## Problem description:
From the records below, pick out and copy every line that contains the word "Patlabor". Case matters.

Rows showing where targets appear
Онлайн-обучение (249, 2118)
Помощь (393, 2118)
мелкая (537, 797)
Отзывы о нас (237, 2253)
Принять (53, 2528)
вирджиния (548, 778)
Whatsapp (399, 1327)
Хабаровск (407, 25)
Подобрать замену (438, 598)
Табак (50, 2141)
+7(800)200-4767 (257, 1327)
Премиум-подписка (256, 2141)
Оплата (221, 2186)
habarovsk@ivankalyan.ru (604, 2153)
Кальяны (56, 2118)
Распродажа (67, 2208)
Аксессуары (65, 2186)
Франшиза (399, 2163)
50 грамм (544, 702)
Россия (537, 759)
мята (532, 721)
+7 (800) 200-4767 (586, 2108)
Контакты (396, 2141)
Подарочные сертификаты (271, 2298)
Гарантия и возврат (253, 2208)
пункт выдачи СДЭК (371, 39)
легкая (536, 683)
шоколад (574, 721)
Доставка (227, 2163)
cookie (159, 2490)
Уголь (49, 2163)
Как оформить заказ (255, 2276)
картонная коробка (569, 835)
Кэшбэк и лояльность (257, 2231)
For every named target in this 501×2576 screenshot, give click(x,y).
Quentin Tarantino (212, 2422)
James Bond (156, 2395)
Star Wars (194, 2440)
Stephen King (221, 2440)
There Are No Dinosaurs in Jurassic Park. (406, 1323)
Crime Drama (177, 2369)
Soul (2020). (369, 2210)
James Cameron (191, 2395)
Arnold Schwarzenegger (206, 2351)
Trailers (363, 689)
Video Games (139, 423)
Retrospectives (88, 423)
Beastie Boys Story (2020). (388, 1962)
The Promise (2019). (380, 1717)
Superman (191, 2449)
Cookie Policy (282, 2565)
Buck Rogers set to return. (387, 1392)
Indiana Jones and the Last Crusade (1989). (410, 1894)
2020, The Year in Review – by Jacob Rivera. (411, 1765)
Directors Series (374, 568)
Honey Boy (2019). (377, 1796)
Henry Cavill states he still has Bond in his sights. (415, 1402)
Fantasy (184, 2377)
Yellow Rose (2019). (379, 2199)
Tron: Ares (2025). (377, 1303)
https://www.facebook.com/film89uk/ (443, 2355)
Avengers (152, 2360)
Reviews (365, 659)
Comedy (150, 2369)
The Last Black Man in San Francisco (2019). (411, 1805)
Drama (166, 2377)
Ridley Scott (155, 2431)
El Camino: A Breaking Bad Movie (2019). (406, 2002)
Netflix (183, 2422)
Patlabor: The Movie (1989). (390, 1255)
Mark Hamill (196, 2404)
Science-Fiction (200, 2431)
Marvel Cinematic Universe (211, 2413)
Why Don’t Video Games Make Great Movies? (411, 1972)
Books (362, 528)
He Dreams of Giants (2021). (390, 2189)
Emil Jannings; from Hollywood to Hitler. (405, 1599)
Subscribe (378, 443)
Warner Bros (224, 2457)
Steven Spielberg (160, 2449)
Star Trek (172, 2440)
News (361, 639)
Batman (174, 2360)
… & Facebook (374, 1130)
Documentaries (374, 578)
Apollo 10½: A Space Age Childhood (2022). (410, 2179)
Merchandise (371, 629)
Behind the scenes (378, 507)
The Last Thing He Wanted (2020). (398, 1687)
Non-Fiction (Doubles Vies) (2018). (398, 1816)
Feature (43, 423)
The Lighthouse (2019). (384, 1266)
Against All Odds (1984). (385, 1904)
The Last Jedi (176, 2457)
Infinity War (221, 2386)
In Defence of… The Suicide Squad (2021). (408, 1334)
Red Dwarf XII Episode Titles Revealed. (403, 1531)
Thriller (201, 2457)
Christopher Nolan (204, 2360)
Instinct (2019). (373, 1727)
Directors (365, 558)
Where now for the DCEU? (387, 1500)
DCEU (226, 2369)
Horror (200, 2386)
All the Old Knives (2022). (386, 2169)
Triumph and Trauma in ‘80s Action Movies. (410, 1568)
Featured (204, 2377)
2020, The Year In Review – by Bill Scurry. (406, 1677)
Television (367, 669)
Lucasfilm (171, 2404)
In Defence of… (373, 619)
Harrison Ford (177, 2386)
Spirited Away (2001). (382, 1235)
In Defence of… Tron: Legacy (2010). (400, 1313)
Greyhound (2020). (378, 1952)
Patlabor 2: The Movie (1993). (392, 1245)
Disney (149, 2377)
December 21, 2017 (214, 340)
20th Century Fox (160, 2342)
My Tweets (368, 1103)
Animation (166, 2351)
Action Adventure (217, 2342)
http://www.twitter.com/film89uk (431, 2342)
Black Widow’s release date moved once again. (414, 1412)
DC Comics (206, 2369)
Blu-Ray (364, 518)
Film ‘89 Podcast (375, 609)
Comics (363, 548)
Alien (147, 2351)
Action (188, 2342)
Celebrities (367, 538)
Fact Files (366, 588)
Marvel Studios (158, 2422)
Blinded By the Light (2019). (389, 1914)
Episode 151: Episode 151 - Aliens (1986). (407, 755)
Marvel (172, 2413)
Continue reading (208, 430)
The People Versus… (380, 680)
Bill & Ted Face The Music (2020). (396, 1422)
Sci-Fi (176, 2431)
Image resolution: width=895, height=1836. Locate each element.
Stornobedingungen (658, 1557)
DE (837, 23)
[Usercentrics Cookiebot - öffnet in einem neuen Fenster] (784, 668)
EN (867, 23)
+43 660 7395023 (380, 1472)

## The completed task:
Patlabor: The Movie (1989). (390, 1255)
Patlabor 2: The Movie (1993). (392, 1245)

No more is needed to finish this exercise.